Born in Copenhagen, Kirkeby’s early unsuccessful attempts at drawing saw him turn away from the arts to study Geology at the University of Copenhagen. However, it was here that his drawing skills became truly refined, through geographical drawing, on frequent research trips to Denmark. His career spanned five decades and his polymathic approach saw him experiment with a wide variety of medium including poetry, sculpture, film, travel writing and costume design. Throughout this dynamic history, it was his interest in geology and natural environments from which he drew most inspiration.

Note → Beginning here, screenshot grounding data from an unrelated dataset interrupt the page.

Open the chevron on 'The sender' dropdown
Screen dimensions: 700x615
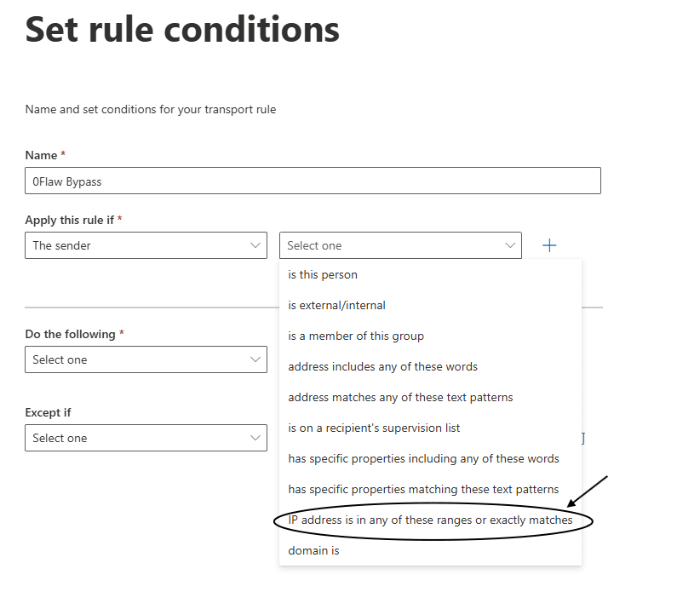(x=255, y=245)
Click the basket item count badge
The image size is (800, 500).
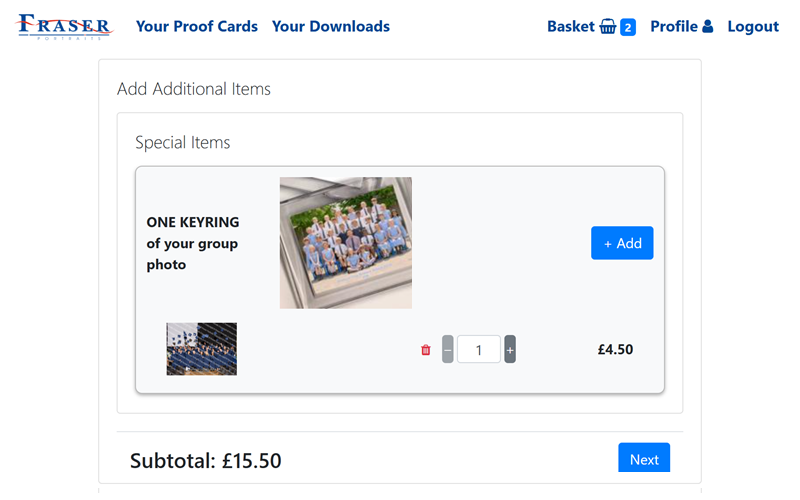(628, 27)
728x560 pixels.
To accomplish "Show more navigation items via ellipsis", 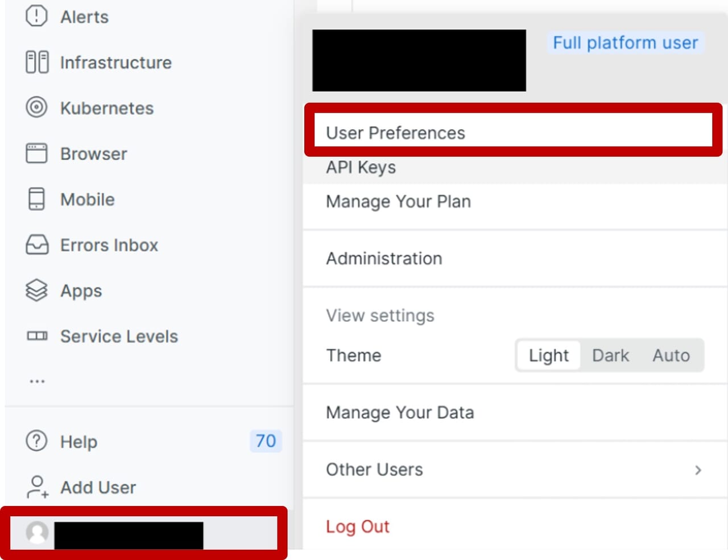I will [x=37, y=381].
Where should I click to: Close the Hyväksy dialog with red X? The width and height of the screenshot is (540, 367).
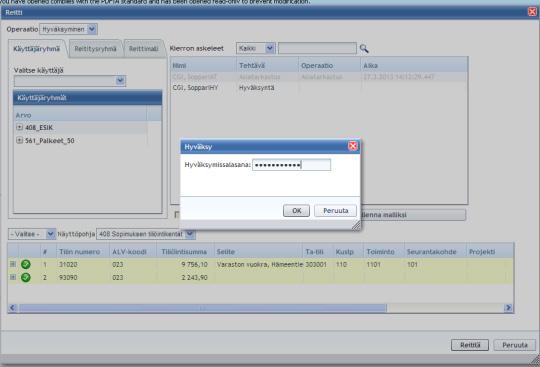353,146
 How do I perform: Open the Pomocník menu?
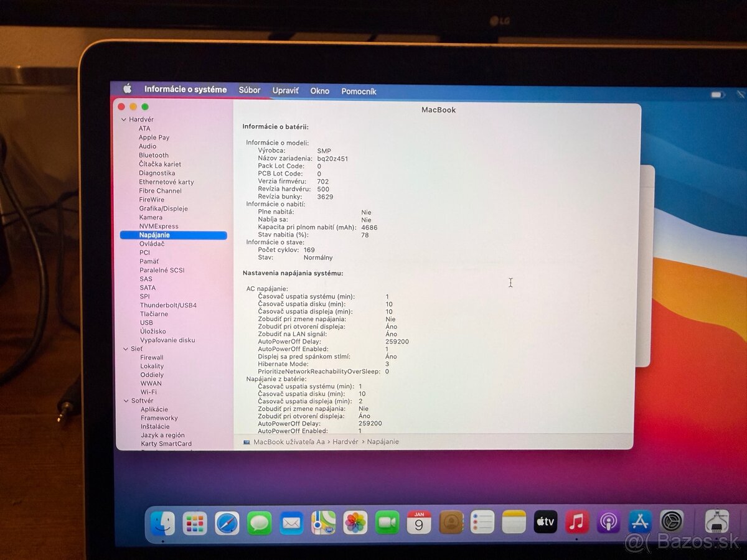pyautogui.click(x=359, y=90)
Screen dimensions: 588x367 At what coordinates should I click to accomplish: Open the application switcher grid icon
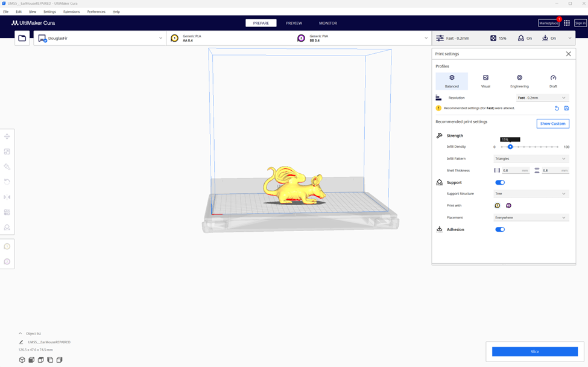567,23
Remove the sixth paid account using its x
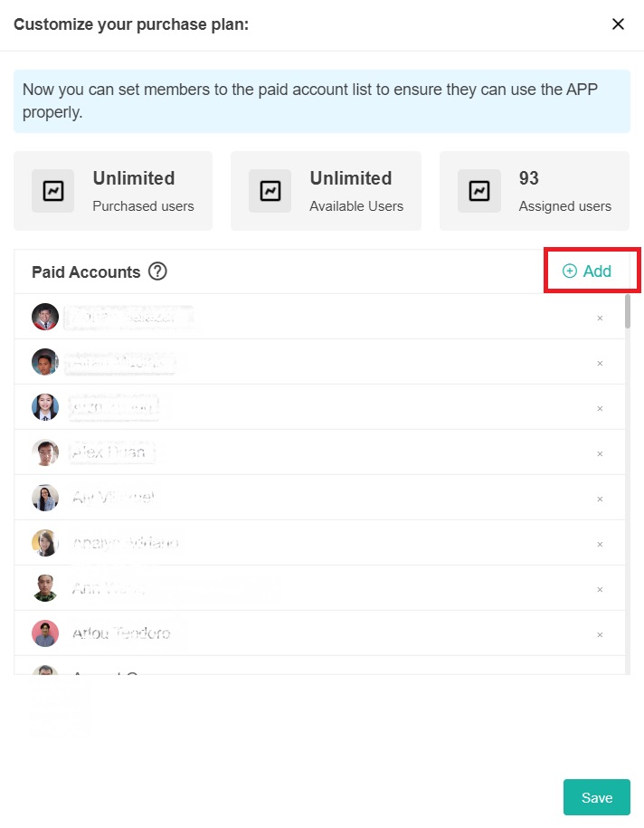 pyautogui.click(x=600, y=544)

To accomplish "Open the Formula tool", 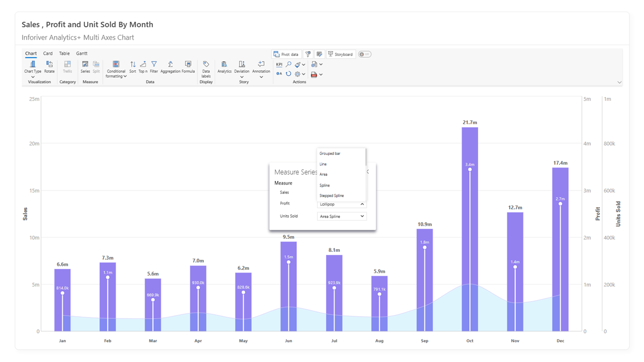I will [188, 67].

In 1996, his work was shown alongside Edvard Munch, Georg Baselitz and Gerhard Richter, who were all praised for their dedication to the medium of paint. In a time when the seductive immediacy of Pop and Performance Art regarded painting as an almost antique mode of artist production, Kirkeby’s work found a new energy and substantiated painting as the most relevant medium to capture the mysticism of his native Nordic terrain. Kirkeby thought of painting as a shelter against time. He has said, “When I paint a picture, the actual process of painting reminds me, in many respects, of the processes which took place, over a very long period of time, when the world and its landscapes were first being created” (Per Kirkeby cited in: David Galloway, ‘Painted Landscapes that Absorb Geology’, International Herald Tribune, 6 March 1999, online). In metaphorically equating the textural layering of paint to terrestrial transformations, Kirkeby invites us to view his work with an imbued existential angst.
Eisenguss, with its encrusted hues of colour and fossilised application of paint, ensures that Kirkeby’s oscillation between abstraction and landscape bears testimony to the innate human awareness of transition and recollection.